EXERCISE PROMPT:
Everything below from the line with "ERP/CRM connectors & APIs (343, 2443)" to the last line, both included, is to be written out exactly, with nothing added.

DATA FOR THIS EXERCISE:
"""

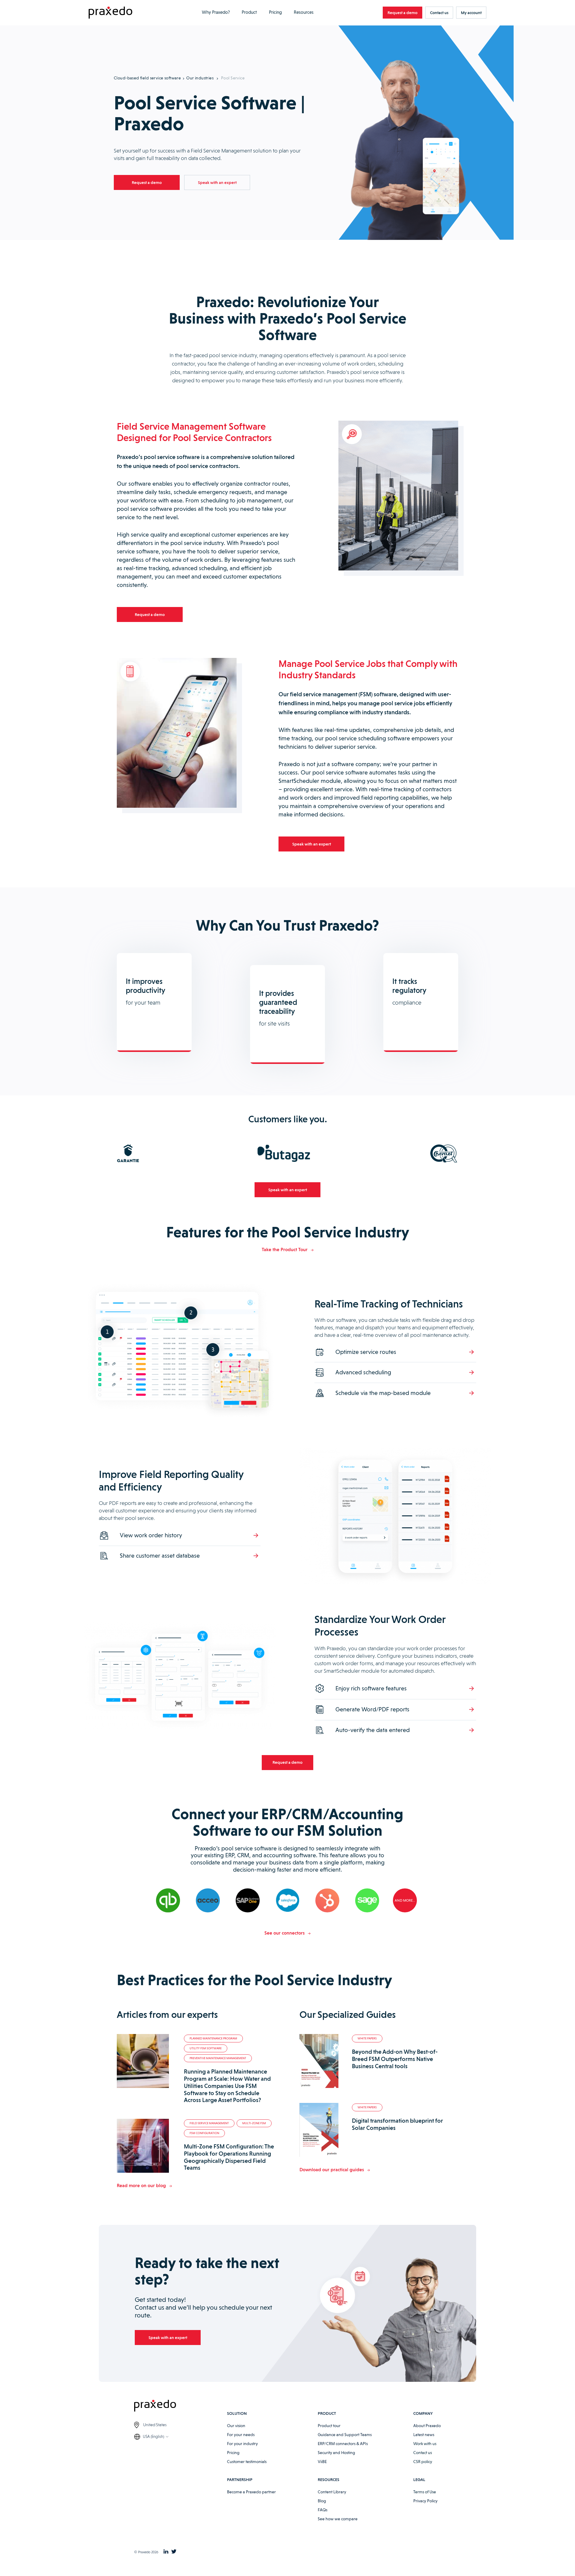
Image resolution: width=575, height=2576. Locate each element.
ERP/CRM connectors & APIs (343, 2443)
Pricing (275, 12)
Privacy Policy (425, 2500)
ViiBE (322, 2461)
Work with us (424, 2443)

"""

RESULT:
ERP/CRM connectors & APIs (343, 2443)
Pricing (275, 12)
Privacy Policy (425, 2500)
ViiBE (322, 2461)
Work with us (424, 2443)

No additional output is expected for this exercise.